Introduction: Postoperative dry eye disease (DED) remains a frequent complication that can reduce patient satisfaction and surgical outcomes. Low-level light therapy (LLLT) is a non-invasive technology that has shown positive outcomes in managing DED. This study aimed to assess the prophylactic application of perioperative LLLT for improving ocular surface parameters and symptoms in consecutive patients undergoing cataract surgery.

Methods: In this prospective, double-masked, randomized sham-controlled study, patients scheduled for cataract surgery were randomized to receive either periocular LLLT or sham treatment 1 week before and 1 week after surgery. Ocular surface assessments, including Ocular Surface Disease Index (OSDI) questionnaire, tear film break-up time (BUT), Schirmer test type I, tear osmolarity, and corneal fluorescein staining (Oxford score), were performed preoperatively before the first treatment/sham session (T0), and postoperatively 1 week (T1) and 1 month postoperatively (T2). All patients received the same postoperative therapy.

Results: Out of 98 patients randomized to LLLT (50 patients) or sham treatment (48 patients), 89 patients (45 males, 44 females; mean age of 73.75 ± 7.95 years) completed the study. Unlike controls, the LLLT group showed significant improvements from T0 to T1 and T2 for OSDI scores (respectively, from 26.62 ± 15.42 to 15.53 ± 12.04 and 13.36 ± 11.69; p < 0.001) and BUT values (respectively, from 5.76 ± 3.99 to 6.69 ± 4.48 and 8.38 ± 4.53; p = 0.002), and from T0 to T2 for tear osmolarity (respectively, from 300.69 ± 14.19 mOsm/l to 296.11 ± 12.30 mOsm/l; p = 0.048). No significant differences were found in Schirmer test values within or between the two groups. No adverse effects were reported.

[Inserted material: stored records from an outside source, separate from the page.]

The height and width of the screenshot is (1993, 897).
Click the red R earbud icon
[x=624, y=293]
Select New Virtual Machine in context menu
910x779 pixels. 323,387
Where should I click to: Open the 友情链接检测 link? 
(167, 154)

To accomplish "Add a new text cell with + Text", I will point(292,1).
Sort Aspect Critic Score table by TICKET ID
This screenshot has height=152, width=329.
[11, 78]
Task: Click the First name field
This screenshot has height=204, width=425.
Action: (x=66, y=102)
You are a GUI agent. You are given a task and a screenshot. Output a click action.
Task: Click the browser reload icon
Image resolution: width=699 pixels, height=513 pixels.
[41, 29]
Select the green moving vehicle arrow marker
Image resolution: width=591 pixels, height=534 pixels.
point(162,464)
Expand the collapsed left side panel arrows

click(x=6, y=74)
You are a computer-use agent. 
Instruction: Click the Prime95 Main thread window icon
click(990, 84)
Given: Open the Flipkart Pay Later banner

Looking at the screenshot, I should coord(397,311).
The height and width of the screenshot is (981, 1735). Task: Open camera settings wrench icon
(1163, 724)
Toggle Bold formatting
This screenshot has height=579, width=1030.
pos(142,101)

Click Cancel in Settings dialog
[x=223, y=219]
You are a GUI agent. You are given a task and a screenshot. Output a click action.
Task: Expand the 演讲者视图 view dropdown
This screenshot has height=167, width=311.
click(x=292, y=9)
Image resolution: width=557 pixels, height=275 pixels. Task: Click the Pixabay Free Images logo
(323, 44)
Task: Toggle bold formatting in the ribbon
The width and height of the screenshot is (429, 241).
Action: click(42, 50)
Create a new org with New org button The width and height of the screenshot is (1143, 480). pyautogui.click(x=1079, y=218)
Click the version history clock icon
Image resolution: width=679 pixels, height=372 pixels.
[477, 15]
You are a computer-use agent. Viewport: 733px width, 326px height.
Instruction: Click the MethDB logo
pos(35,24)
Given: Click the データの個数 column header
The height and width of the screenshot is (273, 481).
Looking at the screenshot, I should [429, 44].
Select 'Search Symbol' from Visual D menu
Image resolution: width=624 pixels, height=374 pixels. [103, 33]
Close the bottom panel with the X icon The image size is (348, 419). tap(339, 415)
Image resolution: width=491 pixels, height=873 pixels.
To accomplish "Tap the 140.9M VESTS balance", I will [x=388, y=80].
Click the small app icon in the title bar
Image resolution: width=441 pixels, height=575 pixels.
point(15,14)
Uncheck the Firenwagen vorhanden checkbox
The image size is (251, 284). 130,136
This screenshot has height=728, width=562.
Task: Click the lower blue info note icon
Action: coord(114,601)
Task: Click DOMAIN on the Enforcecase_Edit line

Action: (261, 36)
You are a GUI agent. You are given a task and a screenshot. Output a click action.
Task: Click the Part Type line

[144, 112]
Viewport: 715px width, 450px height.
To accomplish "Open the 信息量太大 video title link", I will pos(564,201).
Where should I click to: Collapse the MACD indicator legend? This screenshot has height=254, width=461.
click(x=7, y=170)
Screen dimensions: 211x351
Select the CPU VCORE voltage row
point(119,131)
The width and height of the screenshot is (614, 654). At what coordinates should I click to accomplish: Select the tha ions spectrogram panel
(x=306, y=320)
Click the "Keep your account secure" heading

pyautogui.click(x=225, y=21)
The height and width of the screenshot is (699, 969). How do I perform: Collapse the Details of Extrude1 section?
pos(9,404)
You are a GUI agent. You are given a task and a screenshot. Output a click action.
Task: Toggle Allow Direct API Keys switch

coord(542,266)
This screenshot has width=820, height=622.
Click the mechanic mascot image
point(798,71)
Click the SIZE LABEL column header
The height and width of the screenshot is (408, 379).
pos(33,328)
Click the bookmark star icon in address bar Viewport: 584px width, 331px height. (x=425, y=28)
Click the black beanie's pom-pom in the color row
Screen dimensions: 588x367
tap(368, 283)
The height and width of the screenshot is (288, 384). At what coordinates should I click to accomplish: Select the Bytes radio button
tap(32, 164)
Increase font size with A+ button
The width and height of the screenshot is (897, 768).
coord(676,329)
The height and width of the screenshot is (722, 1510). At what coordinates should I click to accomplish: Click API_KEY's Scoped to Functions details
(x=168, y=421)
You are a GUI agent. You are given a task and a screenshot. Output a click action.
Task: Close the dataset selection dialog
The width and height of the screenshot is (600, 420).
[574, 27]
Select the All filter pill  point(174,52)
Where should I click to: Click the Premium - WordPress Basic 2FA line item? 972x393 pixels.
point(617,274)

Conclusions: Perioperative LLLT is a safe, well-tolerated, and effective treatment for preventing iatrogenic DED in cataract surgery. Integrating LLLT into the routine perioperative care may enhance patient satisfaction and overall outcomes in the setting of cataract surgery.

Clinical Trial Registration Number: NCT07067294, retrospectively registered on 05.07.2025.